WANdisco, which yesterday suspended trading shares on AIM, has appointed FRP Advisory to lead the independent investigation into the disclosed discovery of “potential” sales irregularities, and independent non-exec directors will help the process.
The company said that significant, sophisticated and “potentially fraudulent” irregularities concerning purchase orders, revenue and bookings had been discovered. A company statement said the irregularities were “represented by one senior sales employee” and “give rise to a potential material mis-statement of the Company’s financial position.”
“The Board now expects that anticipated fy22 revenue could be as low as $9 million and not $24 million as previously reported. In addition, the Company has no confidence in its announced fy22 bookings expectations.”

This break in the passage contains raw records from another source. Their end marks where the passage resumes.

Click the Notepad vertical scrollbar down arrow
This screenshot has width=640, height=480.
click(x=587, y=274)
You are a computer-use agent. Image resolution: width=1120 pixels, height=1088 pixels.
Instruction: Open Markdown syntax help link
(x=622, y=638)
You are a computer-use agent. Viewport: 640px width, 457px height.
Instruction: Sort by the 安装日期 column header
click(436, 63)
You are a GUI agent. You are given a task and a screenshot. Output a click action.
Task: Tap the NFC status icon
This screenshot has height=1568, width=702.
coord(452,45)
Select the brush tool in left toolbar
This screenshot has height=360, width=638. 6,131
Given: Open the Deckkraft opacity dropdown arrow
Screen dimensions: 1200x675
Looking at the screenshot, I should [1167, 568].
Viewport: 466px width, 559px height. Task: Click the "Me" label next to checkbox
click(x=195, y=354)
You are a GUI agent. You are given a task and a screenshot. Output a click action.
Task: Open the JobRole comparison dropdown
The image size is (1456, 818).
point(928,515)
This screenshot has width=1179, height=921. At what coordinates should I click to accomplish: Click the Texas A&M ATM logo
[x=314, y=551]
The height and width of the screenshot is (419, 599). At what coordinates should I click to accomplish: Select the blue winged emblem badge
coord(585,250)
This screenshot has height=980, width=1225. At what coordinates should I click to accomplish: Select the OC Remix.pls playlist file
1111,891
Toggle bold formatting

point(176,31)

This revelation comes after a period of a strongly rising share prices for WANdisco:
It now appears that the revenue and booking numbers that supported the share price rise this year, and thoughts of a dual US-UK listing, may not bear out.
A $15 million revenue shortfall means WANdisco could conceivably run out of cash. Sales irregularities potentially causing a change in full year revenues from $24 million to $9 million – a $15 million drop – must have involved major accounts.
WANdisco has not named the “senior sales employee.”
The two non-exec directors helping the investigation are global equity expert Peter Lees and corporate financier Karl Monaghan, and they will support and facilitate the investigation process, the company said. Existing WANdisco external legal and professional advisers will also support the process as necessary.
FRP Advisory is a UK-based firm supplying forensic accounting, financial advice, restructuring, corporate finance, and debt advisory services. Its people will now have to ask WANdisco’s fy2022 customers what exactly they ordered and tally that with internal records so that an incoming cash position can be calculated and a basis for moving forward established.